*WHAT IS EXPECTED*
Return all of the data below verbatim and exclude every picture.

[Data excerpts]
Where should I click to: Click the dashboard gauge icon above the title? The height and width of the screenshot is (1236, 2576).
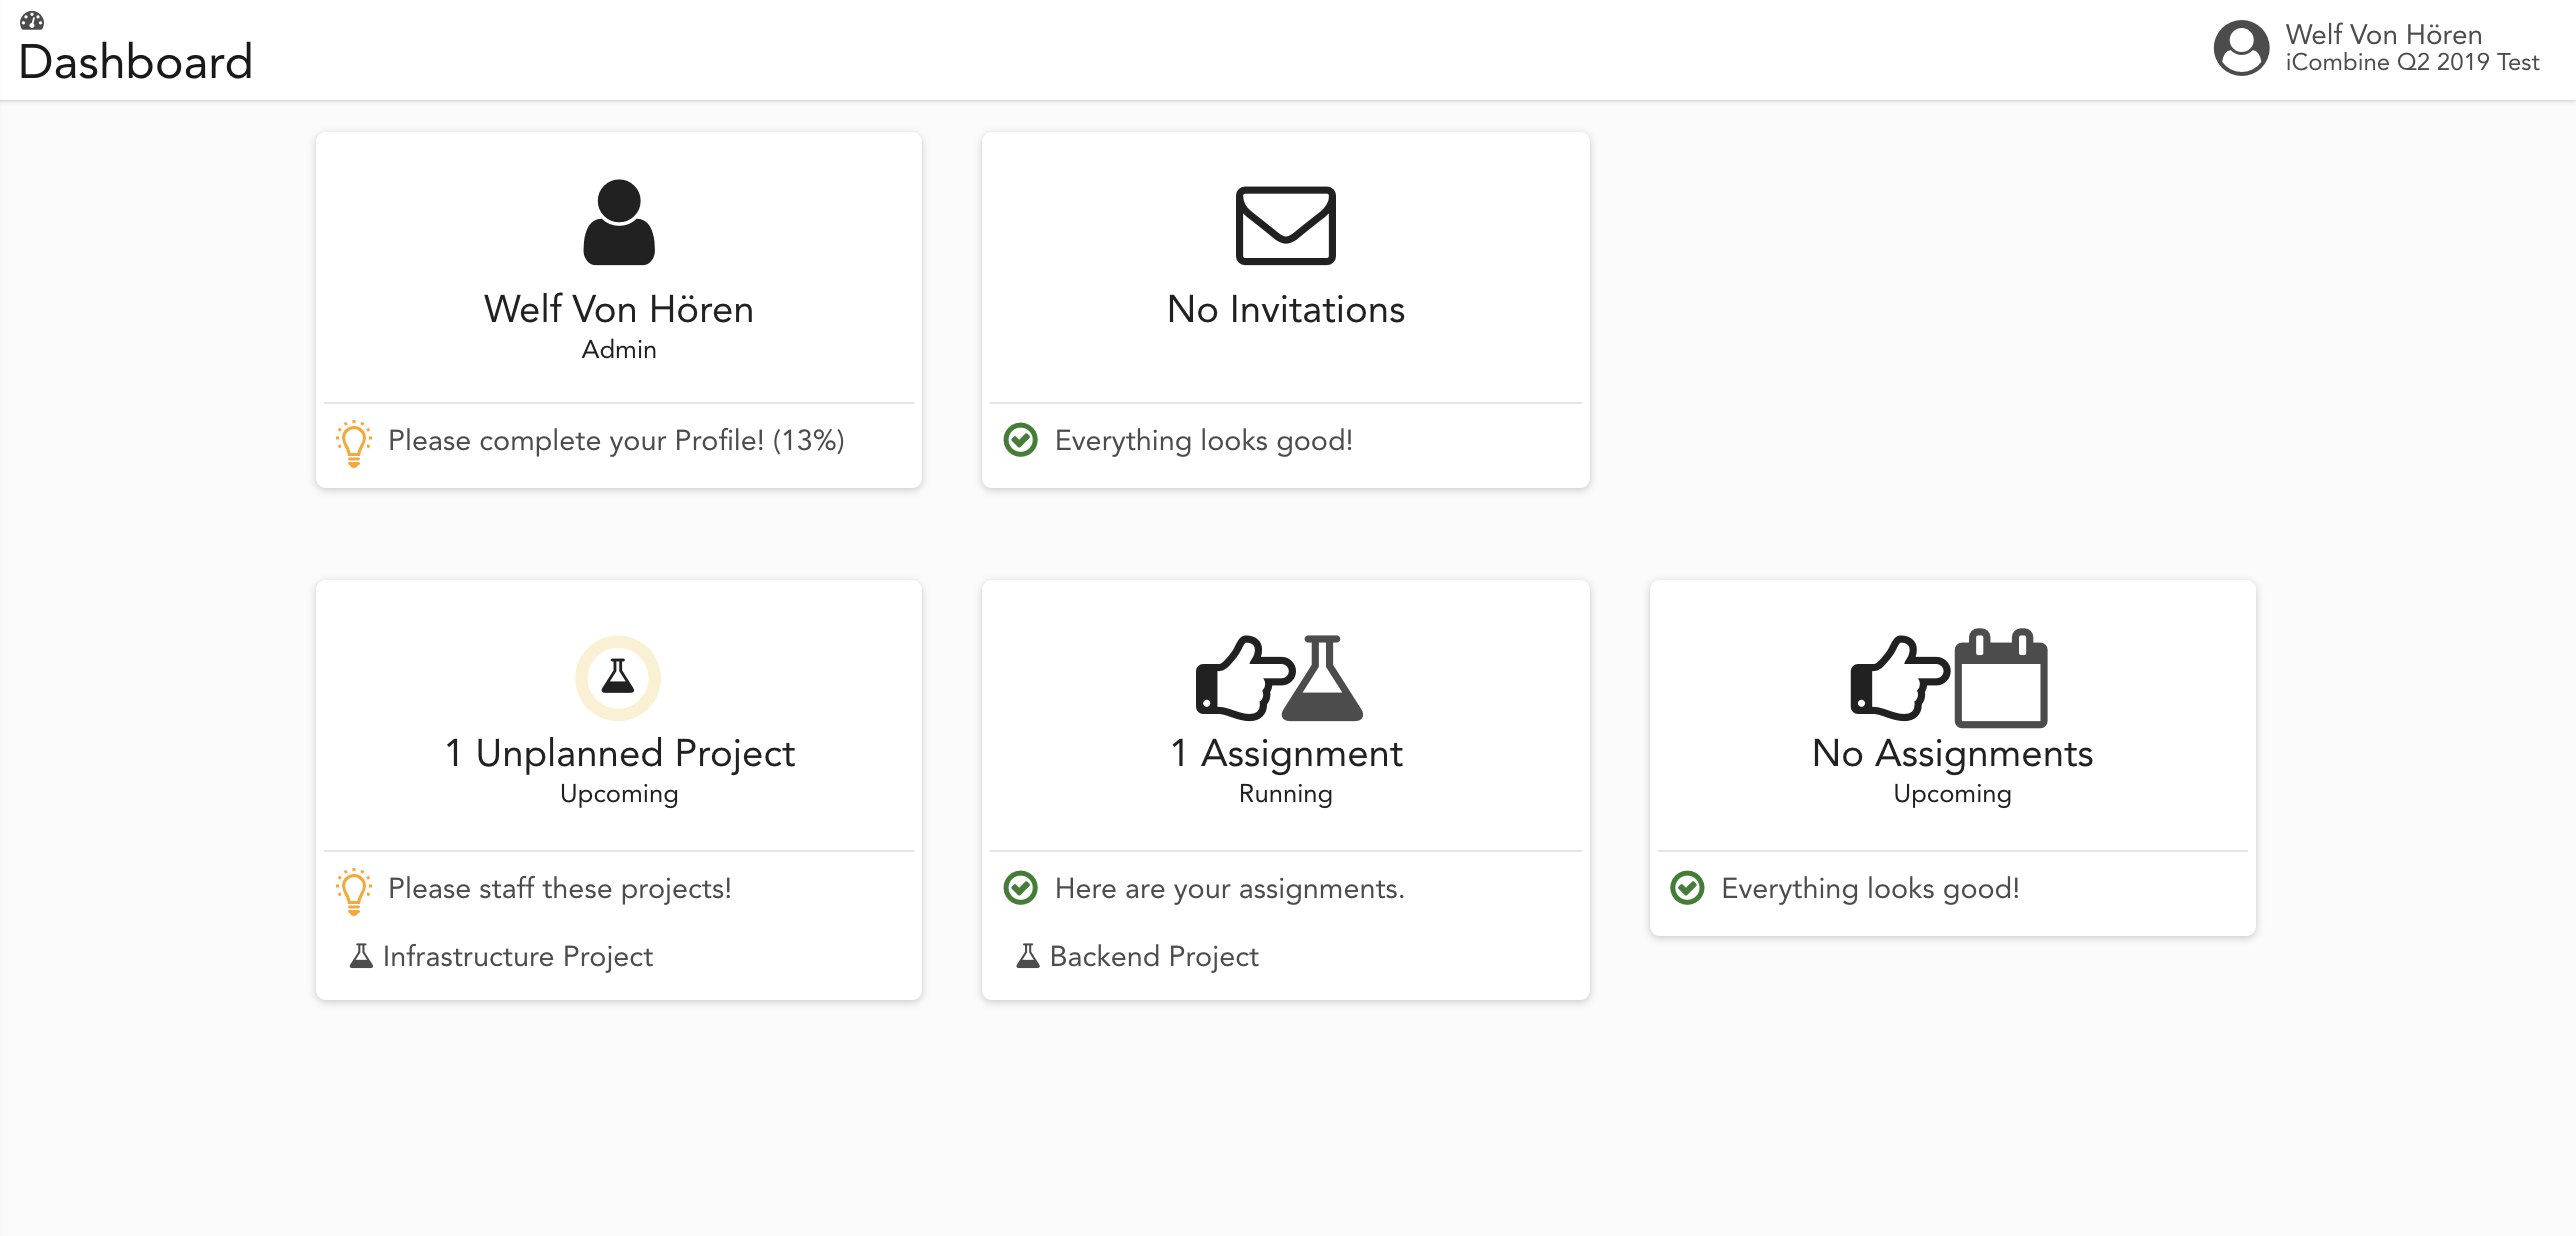[x=32, y=19]
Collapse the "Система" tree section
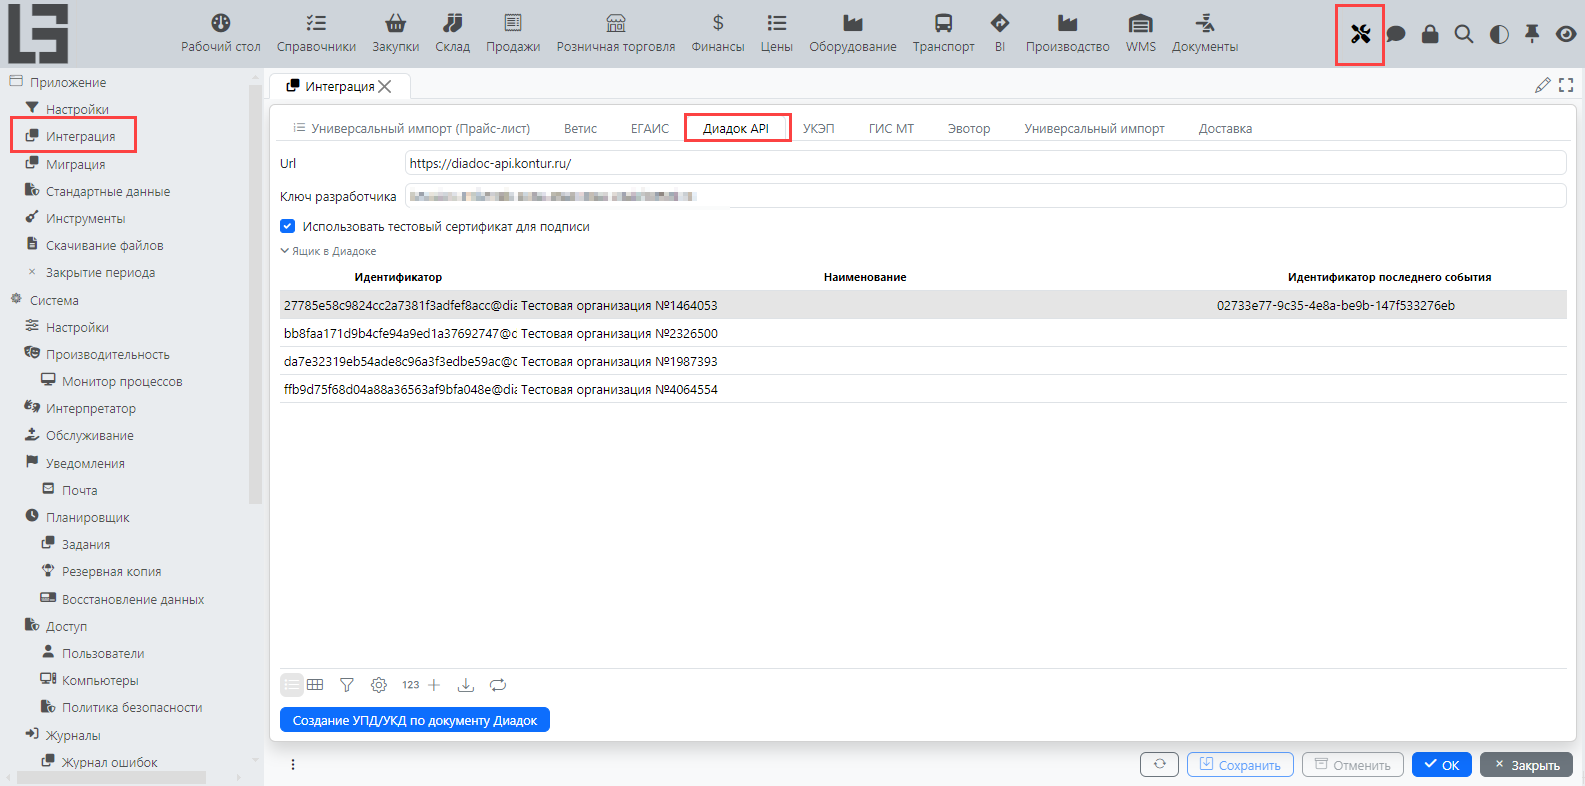1585x786 pixels. pyautogui.click(x=16, y=300)
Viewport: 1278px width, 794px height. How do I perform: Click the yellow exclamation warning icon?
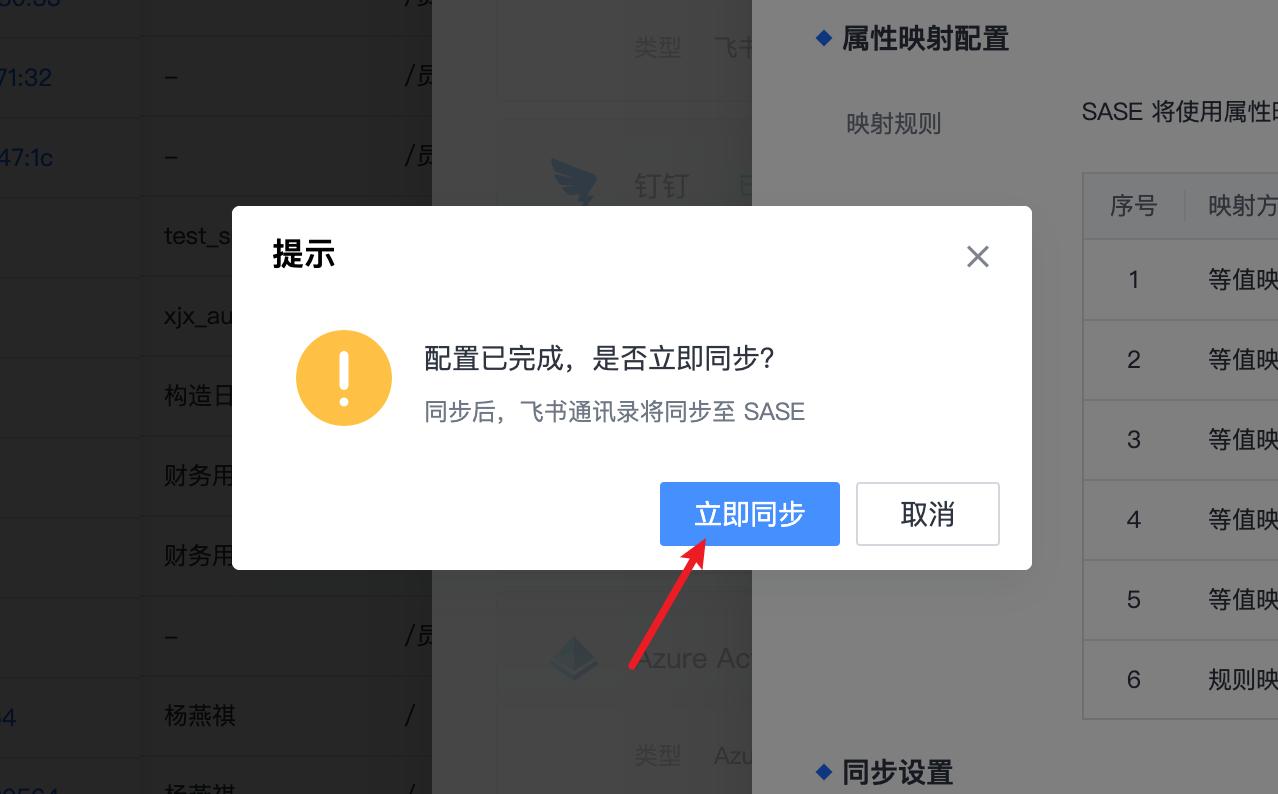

*REPLY*
Where should I click to: Click the dashboard gauge icon above the title? The height and width of the screenshot is (1236, 2576).
[x=32, y=19]
Collapse the "Система" tree section
1585x786 pixels. pyautogui.click(x=16, y=300)
Viewport: 1278px width, 794px height. How do I perform: Click the yellow exclamation warning icon?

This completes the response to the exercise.